Nach dem kleinen Umweg gelangen wir über die atemberaubend angelegte Strasse nach Diafani, wo unser Gepäck vom Bus in das kleinere Auto des Hotelbesitzers der Glaros Hotel Apartments, unserem Aufenthaltsort für die nächste Woche, verladen wird. Wir sind in einer hübschen, kleinen Bucht am Meer mit tiefblauem Wasser gelandet. Auf einem Ufergemäuer blickt eine blau gekleidete Diafanerin träumend in die Weiten des Meeres. Nach dieser anstrengenden Wanderung steht mir der Sinn nur noch nach einer mit einem kühlen Bier und ein paar Oliven versüsster Pause. Im Hafen unterhalb der Hotelanlage befinden sich eine Reihe von Tavernen, von denen ein Teil von uns eine aufsuchen, um uns an dem erfrischenden Nass zu laben. Der andere Teil nimmt gleich die vielen Treppen zur Reception in Angriff, um sicher zu sein, ein schönes Zimmer zu ergattern. Aber auch die zuletzt Ankommenden werden auch gut bedient.

Die Zimmer sind jeweils über zig Stufen zu erreichen und jeder Aufstieg erfordert nochmals eine letzte Anstrengung. Doch verzaubert wird das Ganze durch ein duftendes Blumenmeer. Vor den meisten Apartments befinden sich kleine Terrassen mit blau gestrichenem Tisch und Stühlen. Ich habe einen seitlichen phantastischen Ausblick aufs Meer und die Küstenbesiedlung, ein orangefarben blühender Granatapfelbaum spendet Schatten.

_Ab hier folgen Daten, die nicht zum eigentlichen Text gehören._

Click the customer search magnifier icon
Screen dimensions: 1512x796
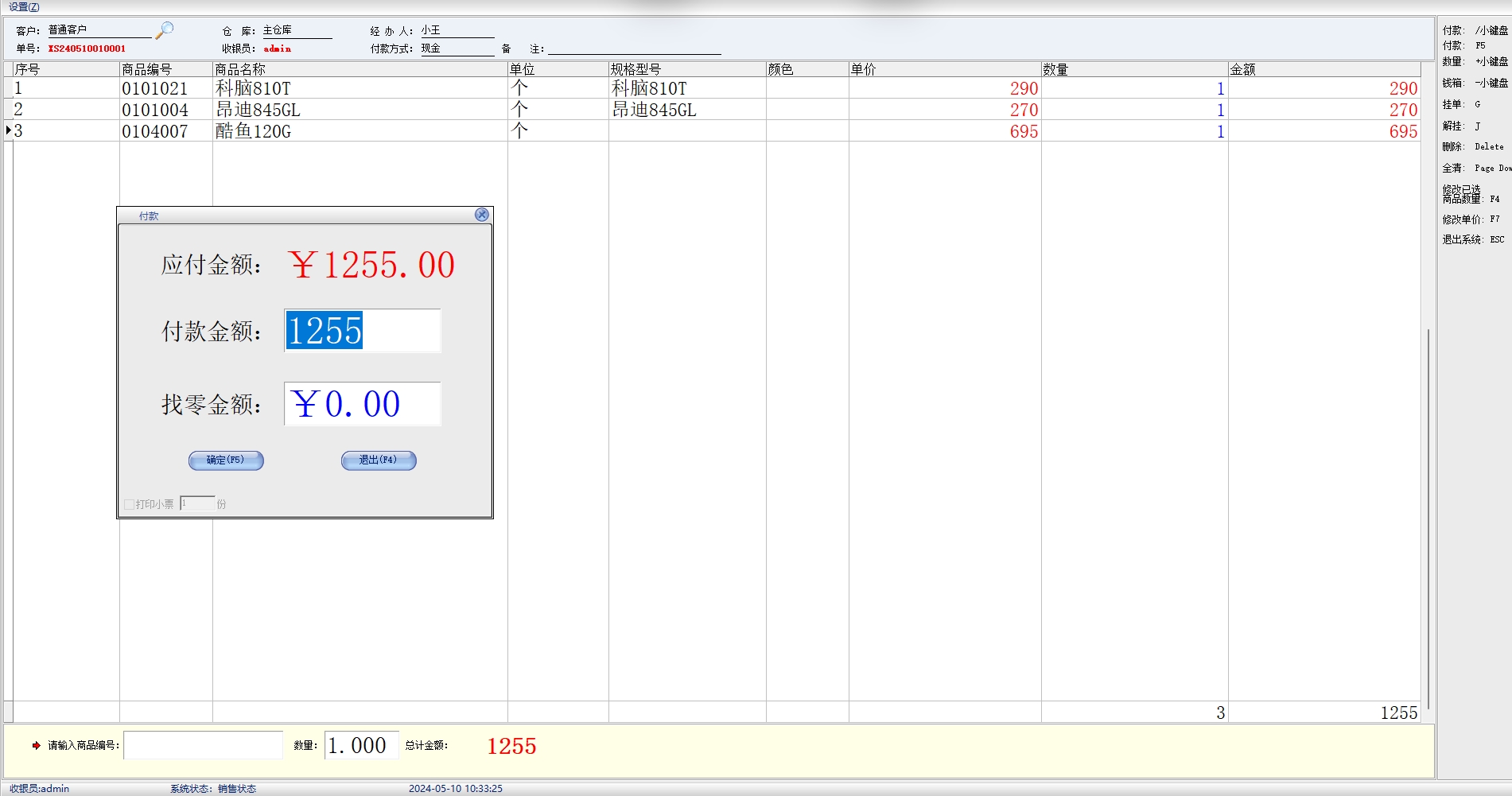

Um 19h treffen wir uns zum Nachtessen in Michalis Taverne. Da es ziemlich kühl ist und der Wind noch immer bläst, beschliessen wir, das Essen drinnen einzunehmen. In Windeseile werden im Gast- und Wohnraum der Besitzer Tische und Stühle platziert, so dass erstaunlicherweise alle von uns an den mit Papier überzogenen Tischen Platz finden. Es gibt gedünstetes Gemüse, weisse Bohnen und Artischockenböden als Vorspeise, Fleisch oder Fisch und als Dessert eine von der Chefin selbstgemachten «Schwarzwälder Kirschkuchen». Es dauert nicht lang, uns an den Inselweisswein der jeweiligen einheimischen Produzenten zu gewöhnen.

An der Wand hängen eine Reihe selbstgebaute, wunderschöne mit Einlegearbeit versehene Musikinstrumente, dreiseitige kretische Lyras und vierseitige von Karpathos. Ganz exotisch mutet der mit vielen Glöckchen besetze Bogen an. Zum Abschluss lässt sich Michalis erweichen, uns auf seinen Lyras etwas vorzuspielen und zu singen und gibt uns einen Eindruck von der archaischen, gemütsvollen, getragenen und zuweilen wild auftosenden Musik des Eilands. Um 11h sind wir müde, aber gerade noch fähig, die vielen Stufen zu unseren jeweiligen Terrassenhäuschen zu bewältigen.Mit einem liebevollen Dank für die herzerfrischende Zeit an alle Organisatoren und alle Teilnehmer.